We shouldn't be judging ourselves based on the opinions of others anyway, whether we hurt them or not.
is simply inaccurate. It does matter and makea a difference, whether we hurt people to our character and therefore how we judge ourselves. Especially the people we PROMISE and VOW not to hurt deliberately our own selfish pleasures.

It's one thing to say we should fill our own bucket and love ourselves, and another to suggest that our actions towards others and their opinions of them shouldn't affect how we judges oursleves. No one is or should be that confident in their OWN opinion. After all we're talking about betraying people that know us best/have spent the most time with us, who love us but we're not supposed to take their opinions into account?

Everyone cares what people think, just to varying degrees. The degree of your spouse matters, or else we wouldn't need relationships or affirmation or for our spouse to meet our needs.

If you hurt your spouse on PURPOSE then at the time of doing so you were a bad person. Good people do not hurt people deliberately let, alone people they claim to love, who love them.
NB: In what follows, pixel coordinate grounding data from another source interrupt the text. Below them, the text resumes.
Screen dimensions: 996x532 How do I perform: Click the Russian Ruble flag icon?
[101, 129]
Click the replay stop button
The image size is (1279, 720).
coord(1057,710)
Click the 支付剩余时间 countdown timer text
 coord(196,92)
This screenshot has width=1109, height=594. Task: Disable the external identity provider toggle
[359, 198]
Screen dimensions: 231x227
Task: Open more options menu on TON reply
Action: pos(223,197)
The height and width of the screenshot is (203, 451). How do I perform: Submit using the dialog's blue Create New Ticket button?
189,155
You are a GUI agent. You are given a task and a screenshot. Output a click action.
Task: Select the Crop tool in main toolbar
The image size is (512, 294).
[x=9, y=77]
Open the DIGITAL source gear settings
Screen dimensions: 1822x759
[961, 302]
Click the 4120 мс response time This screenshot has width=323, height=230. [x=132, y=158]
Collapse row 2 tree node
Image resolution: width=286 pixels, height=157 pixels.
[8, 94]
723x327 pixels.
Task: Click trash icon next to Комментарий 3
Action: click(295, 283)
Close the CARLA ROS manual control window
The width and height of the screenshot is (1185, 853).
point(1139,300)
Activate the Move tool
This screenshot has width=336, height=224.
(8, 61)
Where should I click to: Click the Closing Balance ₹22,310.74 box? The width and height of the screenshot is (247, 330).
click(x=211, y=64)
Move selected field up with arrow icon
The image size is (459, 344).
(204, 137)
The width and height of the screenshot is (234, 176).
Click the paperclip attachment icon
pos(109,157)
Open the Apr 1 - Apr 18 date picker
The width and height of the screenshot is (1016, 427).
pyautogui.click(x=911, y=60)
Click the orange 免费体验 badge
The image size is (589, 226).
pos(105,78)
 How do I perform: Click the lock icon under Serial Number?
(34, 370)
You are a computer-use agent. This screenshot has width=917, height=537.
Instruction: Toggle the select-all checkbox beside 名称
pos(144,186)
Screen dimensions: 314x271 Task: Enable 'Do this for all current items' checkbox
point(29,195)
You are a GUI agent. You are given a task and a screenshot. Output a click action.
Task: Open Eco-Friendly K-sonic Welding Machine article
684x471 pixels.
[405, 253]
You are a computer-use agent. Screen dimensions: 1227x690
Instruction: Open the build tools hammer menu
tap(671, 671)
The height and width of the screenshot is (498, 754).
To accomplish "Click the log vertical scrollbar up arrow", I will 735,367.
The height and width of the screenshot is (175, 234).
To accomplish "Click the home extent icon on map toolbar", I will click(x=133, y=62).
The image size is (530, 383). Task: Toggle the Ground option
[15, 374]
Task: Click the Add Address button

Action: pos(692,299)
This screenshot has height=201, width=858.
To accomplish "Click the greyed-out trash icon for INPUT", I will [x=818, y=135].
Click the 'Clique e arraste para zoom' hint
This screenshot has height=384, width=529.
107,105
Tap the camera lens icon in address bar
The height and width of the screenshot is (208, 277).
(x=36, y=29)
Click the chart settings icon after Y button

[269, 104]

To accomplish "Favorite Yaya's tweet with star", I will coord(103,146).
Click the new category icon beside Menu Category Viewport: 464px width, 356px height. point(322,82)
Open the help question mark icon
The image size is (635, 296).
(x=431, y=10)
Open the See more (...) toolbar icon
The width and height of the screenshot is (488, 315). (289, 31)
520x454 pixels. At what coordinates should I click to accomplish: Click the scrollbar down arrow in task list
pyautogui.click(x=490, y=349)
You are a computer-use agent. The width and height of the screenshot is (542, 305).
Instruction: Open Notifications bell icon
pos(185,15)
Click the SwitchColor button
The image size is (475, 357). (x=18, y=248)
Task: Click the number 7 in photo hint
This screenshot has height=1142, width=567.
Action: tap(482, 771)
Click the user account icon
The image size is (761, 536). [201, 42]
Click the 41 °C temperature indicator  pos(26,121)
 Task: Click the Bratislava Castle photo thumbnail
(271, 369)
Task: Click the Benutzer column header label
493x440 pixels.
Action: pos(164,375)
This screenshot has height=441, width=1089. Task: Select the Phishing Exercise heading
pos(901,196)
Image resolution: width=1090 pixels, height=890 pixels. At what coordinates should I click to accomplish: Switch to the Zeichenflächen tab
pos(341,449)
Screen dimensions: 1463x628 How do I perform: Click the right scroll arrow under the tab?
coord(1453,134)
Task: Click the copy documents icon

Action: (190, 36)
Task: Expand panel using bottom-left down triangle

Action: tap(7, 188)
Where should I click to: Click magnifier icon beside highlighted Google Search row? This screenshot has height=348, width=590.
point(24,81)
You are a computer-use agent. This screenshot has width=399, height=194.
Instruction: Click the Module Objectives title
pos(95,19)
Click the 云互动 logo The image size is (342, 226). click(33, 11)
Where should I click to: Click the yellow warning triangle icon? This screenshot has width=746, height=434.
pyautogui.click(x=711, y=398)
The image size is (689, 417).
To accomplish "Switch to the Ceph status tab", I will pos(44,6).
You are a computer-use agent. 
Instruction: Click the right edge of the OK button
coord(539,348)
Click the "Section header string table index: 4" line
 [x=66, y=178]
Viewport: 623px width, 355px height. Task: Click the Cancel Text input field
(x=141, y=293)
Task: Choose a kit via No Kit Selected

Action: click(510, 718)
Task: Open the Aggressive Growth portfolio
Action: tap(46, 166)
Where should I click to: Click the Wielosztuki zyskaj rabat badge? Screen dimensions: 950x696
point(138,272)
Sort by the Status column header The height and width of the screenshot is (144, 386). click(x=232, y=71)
Let alone, people who use that person's love and trust against them to continue hurting them.

That just doesn't make sense. By that argument and the one that people are more than the one person they hurt (let's not forget that one person is the closest one to you (NOT OP specifically) who you promised not to hurt so they are not 'just' one person and to say it this way does dismiss their significance in your life and yours in theirs and the damage you did to theirs), by these arguments rapists and murders can claim to be good people.

And let not get caught up in semantics of equating rapists to WS, who by the way don't let their BS have full consent by cheating on them and do traumatised them sexually, it's just example. We can use stealing if that's better for you, what the WS steal is much more valuable then items, like decades of life, front hair BS.

Good people don't do that. Because that's a horrible thing to do. And I question why one would want to do things like that, which DOES RUIN and I mean RUIN their spouses life, or end it with STDs, and still call themselves as good person.

Because as pointless as you think this 'labelling' may be, it obviously gives the WS some comfort if they're so determined to think of themselves as a good person, despite what their BS thinks and feels. You know, the person who is literally suffering from the consequences more due to the fact that they didn't chose them, if not for the fact that it will hurt them for longer (forever, ask me how I know).

It matters, owning up to our actions and changing the way we behave is affect what kind of people we are. We are our actions, we are how we treat people, how we keep our word about how we'll treat our family. We don't begrudge children who've been mistreated the right to determine what kind of people their parents are and I think this is because people rightly hold parents accountable for how they treat their children (as they are vulnerable) in their care.

For me, that goes for spouses as well. They are in our care. When we don't give them the full information they ate vulnerable because of that, if not for the fact that they are human. Maybe that helps others who don't get it from a spouse point of view. But honestly, I would judge the way someone's treats anyone, if we aren't our actions then we aren't anything, because our good intentions alone certainly don't make us good people.

We judge ourselves as employees, our moods, our marriages, everything as good or bad. It's not different for people.